Circular RNA Primer

Cells contain a striking diversity of RNA types, many of which have been implicated in the pathogenesis of neuromuscular disease. Unlike most RNAs, circular RNAs (circRNAs) are single-stranded, covalently closed loops. CircRNAs arise via one of three mechanisms: (a) direct ligation of 5′ and 3′ ends of linear RNAs, (b) as intermediates in RNA processing reactions, or (c) via “back splicing,” when a downstream 5′ splice site (donor) is joined to an upstream 3′ splice site (acceptor). A variety of biologic roles for circRNAs have been identified.

Presence of circRNA in DM1 Skeletal Muscle

While aberrant RNA splicing represents a central disease mechanism in DM1, virtually nothing is known regarding the potential for dysregulation of circRNAs. Dr. Fabio Martelli (IRCCS Policlinico San Donato) and colleagues have recently published an analysis of dysregulation of circRNAs in DM1 patient skeletal muscle biopsies (Voellenkle et al., 2019). The authors show that specific myogenesis-associated circRNAs are altered in DM1 biopsies and in DM1 patient myogenic cell cultures.

The research team identified specific circRNAs through review of 30 published DM1 RNAseq databases—relative abundance of a circRNA to its linear counterpart was used as an initial filter, followed by comparison to a list of circRNAs that were previously identified in human or murine myoblasts. Thus, the analysis was not comprehensive, but geared toward identification of transcripts most likely to be dysregulated in skeletal muscle tissue. Candidate circRNAs meeting the investigators’ criteria then were validated using qPCR of skeletal muscles from DM1 subjects and age-/sex-matched controls. Primer specificity was confirmed and the possibility that results were due to a general increase in transcription in DM1 was excluded, and results were confirmed in independent muscle biopsies.

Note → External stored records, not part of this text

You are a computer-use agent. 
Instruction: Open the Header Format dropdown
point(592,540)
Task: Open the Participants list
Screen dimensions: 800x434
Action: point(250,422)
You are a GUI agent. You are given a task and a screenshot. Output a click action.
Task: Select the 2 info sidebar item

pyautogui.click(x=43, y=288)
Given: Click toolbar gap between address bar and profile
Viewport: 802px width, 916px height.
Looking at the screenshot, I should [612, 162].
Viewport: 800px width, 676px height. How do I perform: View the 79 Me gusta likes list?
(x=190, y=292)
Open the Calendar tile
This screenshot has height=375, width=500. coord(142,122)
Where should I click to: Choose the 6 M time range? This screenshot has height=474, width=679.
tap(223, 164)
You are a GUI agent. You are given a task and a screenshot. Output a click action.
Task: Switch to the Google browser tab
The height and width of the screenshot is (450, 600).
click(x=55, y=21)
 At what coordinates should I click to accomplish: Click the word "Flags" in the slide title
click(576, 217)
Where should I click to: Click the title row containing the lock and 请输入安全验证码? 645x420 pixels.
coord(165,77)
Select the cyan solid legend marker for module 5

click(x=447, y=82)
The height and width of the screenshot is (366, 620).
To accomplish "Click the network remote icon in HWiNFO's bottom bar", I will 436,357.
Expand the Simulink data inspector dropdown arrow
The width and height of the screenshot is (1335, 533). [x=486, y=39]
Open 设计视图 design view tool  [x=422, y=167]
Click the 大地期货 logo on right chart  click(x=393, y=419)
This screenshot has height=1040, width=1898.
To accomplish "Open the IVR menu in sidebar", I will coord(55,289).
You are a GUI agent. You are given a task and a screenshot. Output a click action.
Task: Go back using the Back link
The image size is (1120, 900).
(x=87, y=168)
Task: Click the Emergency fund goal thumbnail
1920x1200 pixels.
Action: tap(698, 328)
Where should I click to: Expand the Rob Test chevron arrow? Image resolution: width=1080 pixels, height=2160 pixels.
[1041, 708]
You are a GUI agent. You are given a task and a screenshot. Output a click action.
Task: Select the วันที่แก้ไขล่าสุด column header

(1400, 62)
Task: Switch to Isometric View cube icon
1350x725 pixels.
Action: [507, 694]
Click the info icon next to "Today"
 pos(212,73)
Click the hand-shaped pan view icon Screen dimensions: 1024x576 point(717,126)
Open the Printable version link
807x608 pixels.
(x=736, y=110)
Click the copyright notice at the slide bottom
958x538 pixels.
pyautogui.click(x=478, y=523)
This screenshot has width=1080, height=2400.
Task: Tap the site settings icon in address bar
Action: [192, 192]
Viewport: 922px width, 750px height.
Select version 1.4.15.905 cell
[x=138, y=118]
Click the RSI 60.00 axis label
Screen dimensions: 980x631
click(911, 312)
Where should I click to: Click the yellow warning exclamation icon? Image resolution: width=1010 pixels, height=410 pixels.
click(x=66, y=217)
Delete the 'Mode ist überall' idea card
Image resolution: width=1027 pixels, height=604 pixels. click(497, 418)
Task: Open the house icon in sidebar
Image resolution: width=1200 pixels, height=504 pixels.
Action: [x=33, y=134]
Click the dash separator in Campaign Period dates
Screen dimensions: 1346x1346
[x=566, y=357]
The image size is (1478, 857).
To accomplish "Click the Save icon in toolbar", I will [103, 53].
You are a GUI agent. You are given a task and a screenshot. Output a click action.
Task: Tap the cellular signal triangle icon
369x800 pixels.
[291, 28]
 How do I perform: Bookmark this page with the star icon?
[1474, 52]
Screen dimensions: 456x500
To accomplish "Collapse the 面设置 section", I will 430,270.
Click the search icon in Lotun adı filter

Taken together, four circRNAs—circCDYL, circHIPK3, circRTN4_03, and circZNF609—exhibited significantly increased circular-to-linear RNA ratio in DM1 muscles versus controls. The research team subsequently used receiver operating characteristic curve analysis and confirmed that a transcript’s circular-to-linear ratio could discriminate between DM1 and healthy controls. Finally, the increase in circular fraction for the four circRNAs correlated with a variety of clinical and molecular characteristics of study subjects. Circular fraction ratios correlated with both skeletal muscle strength and splicing biomarkers of disease severity.  Moreover, circular fraction was higher in the more severely affected DM1 patients. Induction of two of the dysregulated circRNAs (circCDYL and circRTN4) was also detected in plasma. Finally, analyses of DM1 myogenic cell lines identified a pattern of circRNA dysregulation that was, in part, similar to data obtained in patient muscle biopsies.

Potential Utility of Dysregulated circRNAs in DM1

The research team self-identified caveats and described these findings as pilot data. Any putative contributing role that dysregulated circRNAs may have in the pathogenesis of DM1 is currently unknown. Yet the discovery of specific, dysregulated circRNAs in DM1 skeletal muscle, if confirmed, may offer advantages for drug development efforts—circRNAs are exceptionally stable in that they are resistant to exonuclease degradation and their dysregulation was detectable in plasma and myogenic cell lines from DM1 patients. These traits make them amenable to use as pharmacodynamic biomarkers for clinical studies and trials in DM1.

Reference:

Dysregulation of Circular RNAs in Myotonic Dystrophy Type 1.
Voellenkle C, Perfetti A, Carrara M, Fuschi P, Renna LV, Longo M, Sain SB, Cardani R, Valaperta R, Silvestri G, Legnini I, Bozzoni I, Furling D, Gaetano C, Falcone G, Meola G, Martelli F.
Int J Mol Sci. 2019 Apr 19;20(8). pii: E1938. doi: 10.3390/ijms20081938.